**WHAT IS REQUIRED**
Using the data below, copy each line that includes the word "Return".

|---|

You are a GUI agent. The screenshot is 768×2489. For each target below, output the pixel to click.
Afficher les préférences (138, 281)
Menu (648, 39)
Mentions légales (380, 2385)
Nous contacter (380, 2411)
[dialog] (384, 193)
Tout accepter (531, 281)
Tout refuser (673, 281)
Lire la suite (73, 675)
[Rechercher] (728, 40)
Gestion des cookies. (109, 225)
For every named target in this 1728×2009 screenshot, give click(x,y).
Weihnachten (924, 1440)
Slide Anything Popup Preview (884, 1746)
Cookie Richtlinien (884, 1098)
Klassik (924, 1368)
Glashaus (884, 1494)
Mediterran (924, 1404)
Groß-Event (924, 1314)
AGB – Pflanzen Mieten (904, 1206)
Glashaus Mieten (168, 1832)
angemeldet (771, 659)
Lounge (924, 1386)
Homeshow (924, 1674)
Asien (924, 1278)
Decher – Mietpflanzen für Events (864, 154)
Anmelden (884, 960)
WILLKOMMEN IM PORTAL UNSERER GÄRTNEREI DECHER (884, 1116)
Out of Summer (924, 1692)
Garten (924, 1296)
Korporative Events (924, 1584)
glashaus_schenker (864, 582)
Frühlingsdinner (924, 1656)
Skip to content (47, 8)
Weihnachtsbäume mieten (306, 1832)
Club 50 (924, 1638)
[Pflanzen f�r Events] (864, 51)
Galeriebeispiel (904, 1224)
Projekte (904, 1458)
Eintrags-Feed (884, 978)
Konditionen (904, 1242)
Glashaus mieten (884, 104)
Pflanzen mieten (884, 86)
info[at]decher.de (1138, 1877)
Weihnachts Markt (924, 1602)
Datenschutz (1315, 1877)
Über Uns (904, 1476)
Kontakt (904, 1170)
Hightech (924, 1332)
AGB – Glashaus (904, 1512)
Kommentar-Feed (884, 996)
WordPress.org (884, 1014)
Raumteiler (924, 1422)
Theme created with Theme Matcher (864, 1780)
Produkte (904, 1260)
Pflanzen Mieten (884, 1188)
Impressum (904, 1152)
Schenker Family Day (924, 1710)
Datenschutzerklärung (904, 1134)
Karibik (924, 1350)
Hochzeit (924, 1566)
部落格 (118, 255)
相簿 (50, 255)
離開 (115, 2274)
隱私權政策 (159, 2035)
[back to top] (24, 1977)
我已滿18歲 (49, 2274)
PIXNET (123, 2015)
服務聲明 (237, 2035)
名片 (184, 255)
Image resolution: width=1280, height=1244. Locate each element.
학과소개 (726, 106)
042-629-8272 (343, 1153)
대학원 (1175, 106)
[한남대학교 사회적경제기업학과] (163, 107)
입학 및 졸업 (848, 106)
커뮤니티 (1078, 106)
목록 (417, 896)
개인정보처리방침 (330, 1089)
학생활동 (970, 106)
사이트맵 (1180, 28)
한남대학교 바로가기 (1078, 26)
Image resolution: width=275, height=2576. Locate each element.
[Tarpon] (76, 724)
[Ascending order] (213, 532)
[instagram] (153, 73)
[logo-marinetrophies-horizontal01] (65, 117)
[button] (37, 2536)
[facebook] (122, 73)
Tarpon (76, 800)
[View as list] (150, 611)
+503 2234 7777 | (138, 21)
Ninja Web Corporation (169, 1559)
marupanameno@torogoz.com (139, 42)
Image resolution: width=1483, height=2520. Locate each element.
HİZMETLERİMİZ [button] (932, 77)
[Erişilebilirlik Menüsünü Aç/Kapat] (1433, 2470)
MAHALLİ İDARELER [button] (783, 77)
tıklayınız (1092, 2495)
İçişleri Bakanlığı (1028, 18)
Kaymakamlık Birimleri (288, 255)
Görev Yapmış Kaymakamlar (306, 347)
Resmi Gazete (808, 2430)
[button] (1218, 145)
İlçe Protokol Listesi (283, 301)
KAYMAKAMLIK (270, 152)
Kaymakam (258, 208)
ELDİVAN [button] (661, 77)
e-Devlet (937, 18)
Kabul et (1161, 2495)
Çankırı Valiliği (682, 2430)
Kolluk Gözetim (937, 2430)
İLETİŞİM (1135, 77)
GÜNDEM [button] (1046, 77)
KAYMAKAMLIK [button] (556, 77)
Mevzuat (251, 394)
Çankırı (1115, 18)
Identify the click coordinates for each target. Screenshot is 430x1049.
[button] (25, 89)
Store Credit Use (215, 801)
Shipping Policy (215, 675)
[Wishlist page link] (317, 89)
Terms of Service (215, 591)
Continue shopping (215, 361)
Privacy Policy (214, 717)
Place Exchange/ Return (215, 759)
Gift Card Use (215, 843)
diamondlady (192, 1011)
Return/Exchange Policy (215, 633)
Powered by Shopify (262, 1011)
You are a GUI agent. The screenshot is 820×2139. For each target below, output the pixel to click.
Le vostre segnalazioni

|---|

**REPLY TO THE EXERCISE**
Place Exchange/ Return (215, 759)
Return/Exchange Policy (215, 633)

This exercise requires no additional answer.